More often than not, the church builds up insurmountable walls against transgender individuals rather than opening pathways for them to find Jesus. This isn’t done on purpose, but it is done endlessly.
It’s not enough for Christians to just say “oh just love them.” Yes, that’s important, but it gets me off the hook as an author and pastor too easily. That’s doable in a brief interaction with someone at a store, but things become much more complicated when you’re talking about how to operate within a local church community. It avoids the thick, murky mud (quicksand?) of trying to reconcile the Bible with loving someone just the way they are, but knowing the Holy Spirit refuses to leave any of us that way. The murky mud of grace and truth joined together.
What’s the ultimate goal in ministering to a transgender person? “Ultimate goal” is probably the wrong way to ask that. With anyone and everyone, they need to meet Jesus and fall in love with Jesus. This is first and foremost. Behavior does not come before meeting Jesus.
Whether homosexual or heterosexual, transgender or cisgender, married or single, finding our validation, worth, approval and acceptance in who Jesus says we are is not only the thirst quencher our souls long for, but is where we must be in order to submit to God’s design for sex. But we have to stop acting like it’s an even playing field, because it isn’t. This is going to be much easier for some than others. And we have to stop acting like we are the Holy Spirit, the one who literally changes a person’s soul to be able to submit to these things. And we have to stop kicking people out of church (or building the insurmountable wall) because they are not at a point in their faith to submit to these things. As if a person must be fully mature in all areas to be allowed a seat at church (as if we are!). To be allowed to be exposed to the truth of Scripture, the love of Jesus and the presence of the Holy Spirit. Rather than doing all we can to keep transgender people away from the One who gives life, what if we allowed them in and loved them, befriended them, hugged them, worshiped with them, had them over to our houses and read the Bible with them just like we do heterosexual people who are looking at pornography, sleeping with their boyfriends or girlfriends, lusting over a shapely man or woman or those who’ve been divorced. Let alone treating them like we do those who are greedy, materialistic, prideful, arrogant, et al. Why don’t we do our jobs and let the Holy Spirit do his?

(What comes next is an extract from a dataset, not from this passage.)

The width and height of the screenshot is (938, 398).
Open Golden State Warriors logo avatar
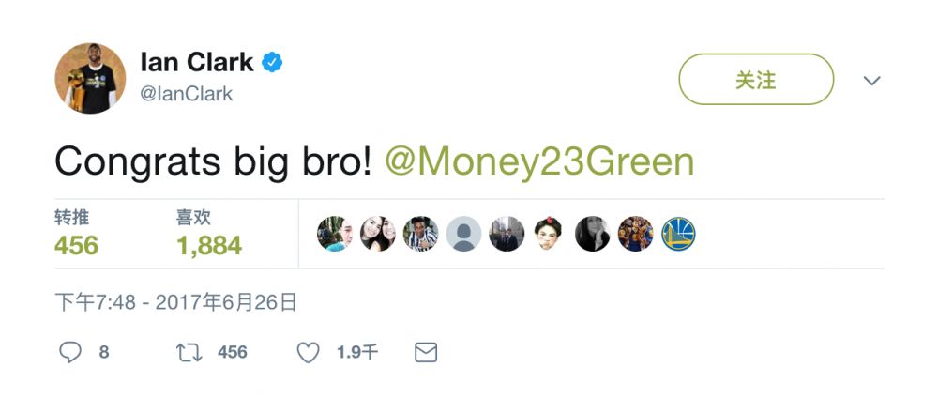(678, 234)
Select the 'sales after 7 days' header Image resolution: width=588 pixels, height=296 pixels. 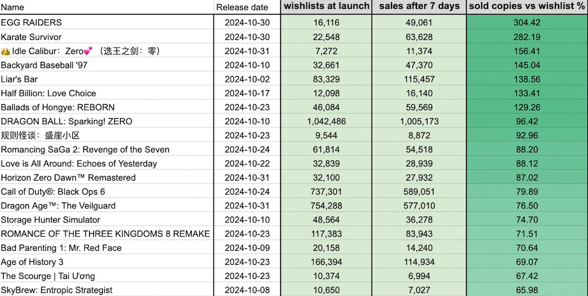419,6
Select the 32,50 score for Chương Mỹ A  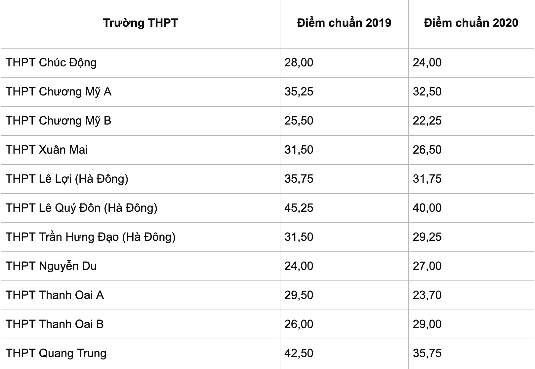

Yes, somewhere on the path of discipleship for a transgender person is the point where they’ll hopefully see Jesus as so worth their everything that they will painfully embrace God’s sovereignty in creating them as a biological man or woman. The point where they will choose a single, celibate life (assuming their attraction to the same sex is not changeable, which usually it isn’t, an attraction that is not a sin according to the Bible by the way—only the behavior is a sin according to the Bible—do not add to the Bible). But who knows when that point will come? If it will ever come? It isn’t our job to determine that. Our job is to keep the gates open so a transgender person can find the path in the first place! And our job is to ensure that they can stay on the path once they find it so the power of the love of God can do its work.
Calling them by the name they choose is just one way to do that.